2017年8月中旬、ちょうど独立記念日の週で、街は賑わっていた。
インドネシアの建築のリサーチを目的にジョグジャを訪れた私は、マスケンタ(横内氏)の家兼アートスペースでもあるASPに滞在させてもらった。共有のダイニングにはしばしば友人たちが集まってきて料理を作って食べ、時にはそれをランチボックスのように販売し、時にはインドネシア人向けの日本語教室が開かれ、そんな間にも知り合いの知り合いが泊まりにやってきて、拾った猫の世話を一緒にしたりする。
ところで、ASPの前には廃墟のように手入れのされていない庭というか空き地のような場所があった。
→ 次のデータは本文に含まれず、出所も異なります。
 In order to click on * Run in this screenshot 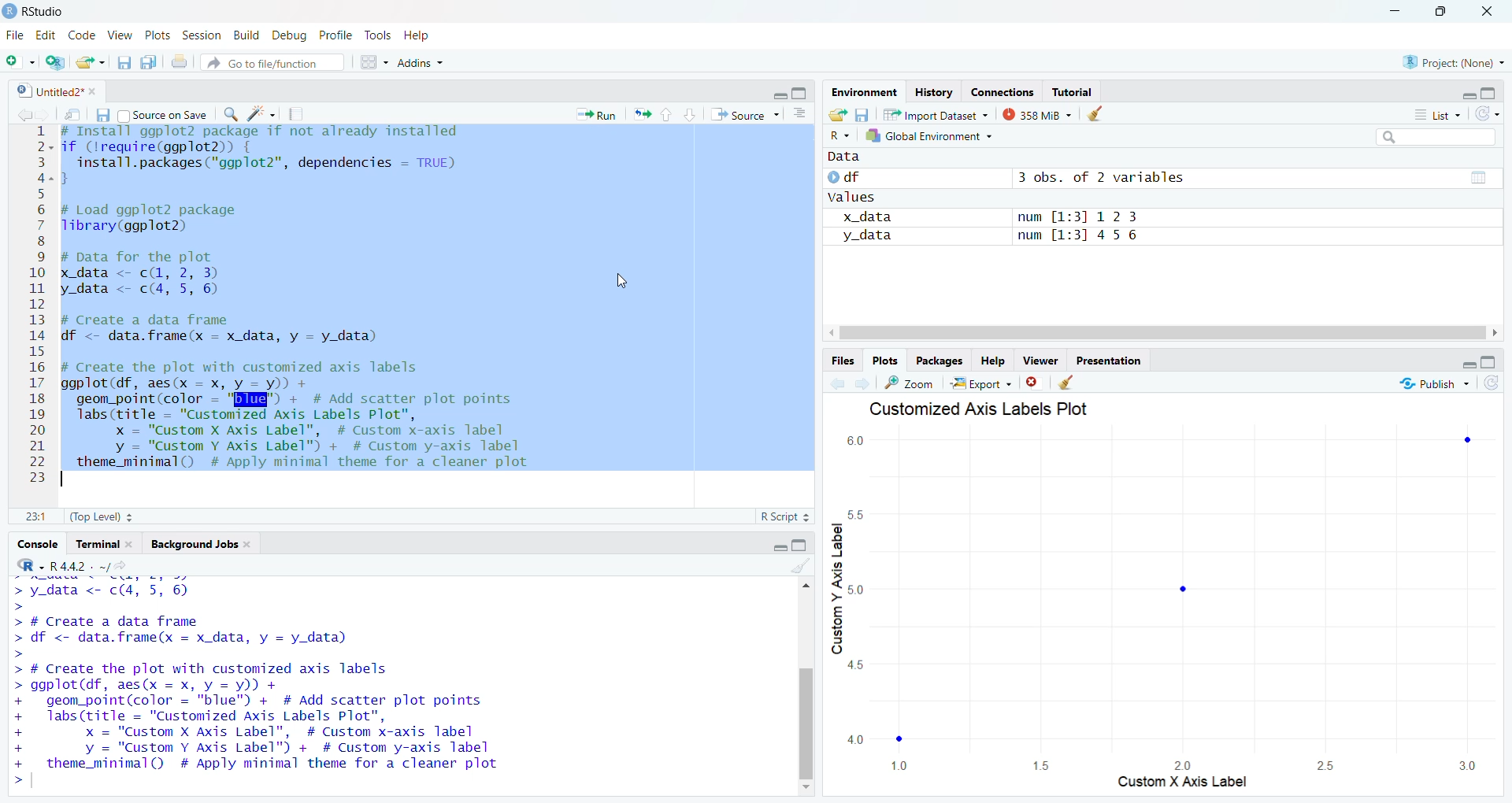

所有者はいるが管理者の明確でない、3方を異なる家に囲まれた空間。ASPもその空間に面した家の一つだった。私たちはこの庭を片付けはじめ、植物を買ってきては勝手に植えた。熱帯の気候で、日本では目にすることのない色あざやかで不思議な形をした植物たちはみるみる大きく成長し、だんだん本当の庭みたいになった。そこを片付ける中で現れる建物の基礎のような塊や小さな段差、鉄の格子状の構築物、直線上に植えられたパパイヤの木に、もともとそれらを作った誰かの意図や痕跡を感じながら、現地の職人とタイルの床を作ったり、芝を貼ったり、大きな木を何本も移動させたりした。そしていつも水をやった。また、誰のものかよく分からない、この半公共的な庭のような場所をどんな風に豊かにできるかを考えるレッスンとして、この庭で5夜連続の映画鑑賞会を企画した。
(個人としてはASPを拠点にしながら、増改築が繰り返されたジョグジャの建築や集落の調査をしたり、現地のコレクティブと一緒にとある家の写真集を作ったりした。気候や慣習、現地の技術に依存する建築や街の環境を身近に感じ、ゆっくりとした時間を過ごしながら、日々の生活を豊かにすること(文化?)について考えるようになった。)
何か思い立って始めようと思えば、たいていのことは受け入れてくれるみたいなこの土地の性格は、隙間だらけ、継ぎ接ぎだらけの人の手で作られた建築にも表れているみたいに思う。ASPもそんなジョグジャのおおらかなで生活に根ざしたスポットの一つだ。